A lawsuit has been filed against Sony for its removal of the “Other OS” feature in a recent PS3 firmware patch.
The class action lawsuit, of course filed by an American, alleges Sony advertised the Other OS capability as “an important PS3 feature,” and quotes Sony marketing hype as evidence of this.
The plaintiff claims he bought his PS3 in 2007 largely as a result of this Other OS functionality, and that the recent 3.21 firmware disables this functionality, constituting “breach of contract,” “breach of the covenant of good faith and fair dealing,” “unjust enrichment,” and violations of California consumer protection laws.
The scope of the suit is broad – all US PS3 owners who bought their units between 2006 and 2010 and did not resell their consoles – and damages sought are predictably huge: all “unjustly retained” profits and a full or partial refund for all buyers affected.
The only indication so far of how much is sought is the “in excess of $5,000,000” stated in court documents.
The lawsuit probably hinges on whether courts accept that Sony’s firmware update is a voluntary process with no impact on previously released consoles (and one which is covered by the EULA users must agree to), as Sony is likely to insist, or whether Sony has indeed established “a vast and sticky web of restrictions” which “downgrade” users sticking with older firmware, as the lawsuit claims.
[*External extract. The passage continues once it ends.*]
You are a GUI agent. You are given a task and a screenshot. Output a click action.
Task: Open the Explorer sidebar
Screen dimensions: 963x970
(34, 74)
The consequences of the suit could be significant (not least for Sony’s already weak financial position) – on the one hand consumers are rightly dubious of companies unilaterally withdrawing advertised functionality after product release, and on the other hand manufacturers providing online services on computer-like devices are likely to consider rules preventing them from removing functionality a potentially huge liability.